Turns out that usually for these transformations you can compute them in linear time. So the time for computing a transformation is much smaller than the time for running Dijkstra or Bellman-Ford. So that's why we don't really go into that. This one is definitely linear time.

So what happens to the graph in this case? Number of edges and number of vertices.

AUDIENCE: Number of edges increases by V and number of vertices. So increase by V.

PROFESSOR: That's V, and times is 2. So you plug this into Bellman-Ford or Dijkstra, you find out the new running time. So every time you see what is the size of your new graph, and you plug that into the algorithm.

OK so what is the intuition behind this? Did everyone get this problem? So it's the old problem that we're going through again and again, where you have a graph that's 2D, and we want to compute something that Dijkstra can't compute on it's own. Or that Bellman-Ford can't compute on it's own.

So in order to be able to compute those things, we need to add additional states to the graph. And the way we do that is we make copies of the graph that we call layers. Because we're thinking that if you take that 2D map, and you create copies of it, you basically have a 3D graph where there is the original graph.

That's the science part of the problem, the art part of solving the problem is figuring out what those layers are and how you connect them. Because by doing that you can solve a ton of problems, as we have seen in this class.

AUDIENCE: Is there a possibility that you have a very large number of layers needed to be permutations of-- different choice to make instead of just a red or a blue?

PROFESSOR: Yep. So is there a problem where we had a ton of layers?

AUDIENCE: Mhmm.

PROFESSOR: Yep. OK so two problems, right?

AUDIENCE: One for every second. [LAUGHS]

PROFESSOR: And so these are the layers, presumably. We had two problems that had a ton of layers. One of them was the highway problem where you had timetables. And there, the number of layers was the number of minutes in the day you're considering. So roughly, 1440.

And the other one was StarCraft where the number of layers was something ginormous, right? So as long as that fits the theory, that's fine. As long as the number of layers fits whatever the problem wants you to compute, its OK.

AUDIENCE: So transforming another layer, is that like in V time because copying the number of vertices?

PROFESSOR: Yeah, so you should be able to implement this in order of V plus E, which is what you need to output the new graph description. I claim that for this you can.

AUDIENCE: So for E prime, I guess, how'd you get that?

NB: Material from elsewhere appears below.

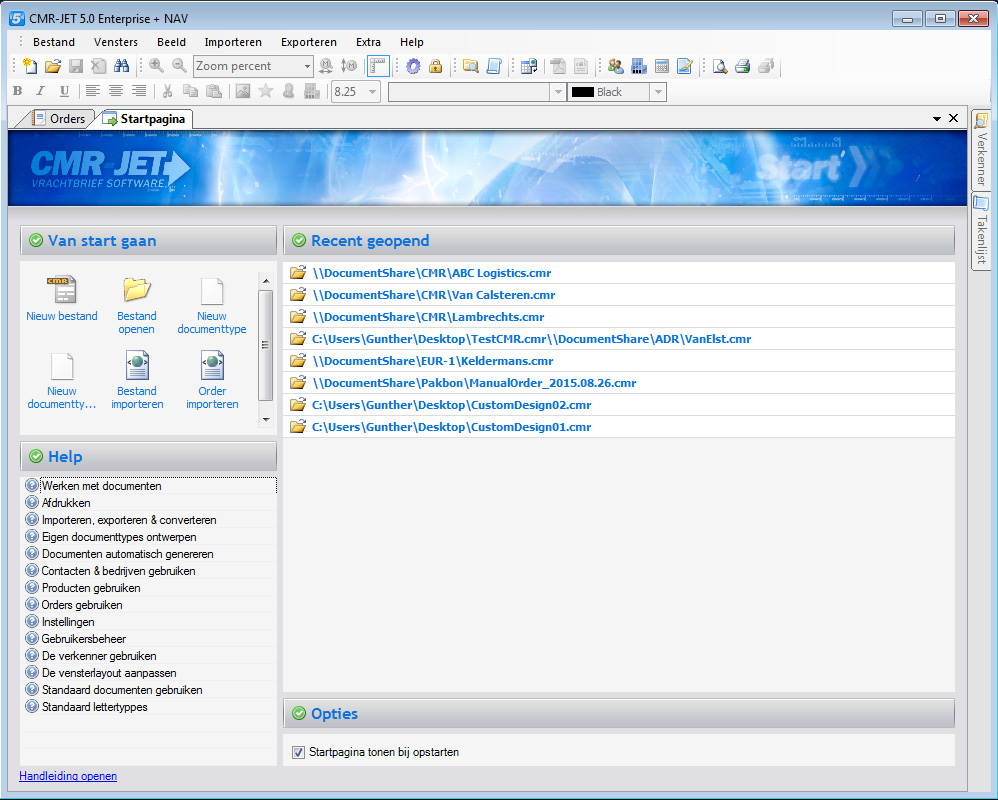Open the Black color picker dropdown
This screenshot has width=998, height=800.
coord(657,92)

PROFESSOR: So for each vertex you are going to create a red copy and a blue copy. 2V, this is easy. Now, the red edges stay in here, the blue edges stay in here. So nothing changed so far. But each red vertex needs to be connected to the blue vertex by an edge of weight 5.

So that means that we're going to copy over the original edges and we're going to add the edges that connect the vertices.

AUDIENCE: [INAUDIBLE].

PROFESSOR: So we're not going to ask about the running time of the transformations in general. Because we assume that they can be done in linear time. But you need to at least have a sense of whether your graph is going to double, whether it's going to increase exponentially, or what's going to happen to it.

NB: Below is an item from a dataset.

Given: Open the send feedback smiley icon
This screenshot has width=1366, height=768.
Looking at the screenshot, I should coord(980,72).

So let's make a small tweak to this problem. Suppose that the instead of having this, I can go from red to blue, but once I've gone from red to blue, I can't go back. So I can start out either red or blue, I can go red to blue, but once I'm in blue I can't go back to red.

AUDIENCE: Make those directed edges.

PROFESSOR: From where to where?

AUDIENCE: Red to blue.

PROFESSOR: OK so this is how I express constraints, in constraints among layers. Before, we had two layers, red and blue. And we connected them by an edge of weight 5, which says you can go from red world to blue world, and back, all you have to do is pay 5.

If we have directed edges, then this is a constraint. If the constraint said there's no cost, but you can only go from red to blue, you still have to do two layers. And keep track of which layer you're in. But then your edge of the weight 0.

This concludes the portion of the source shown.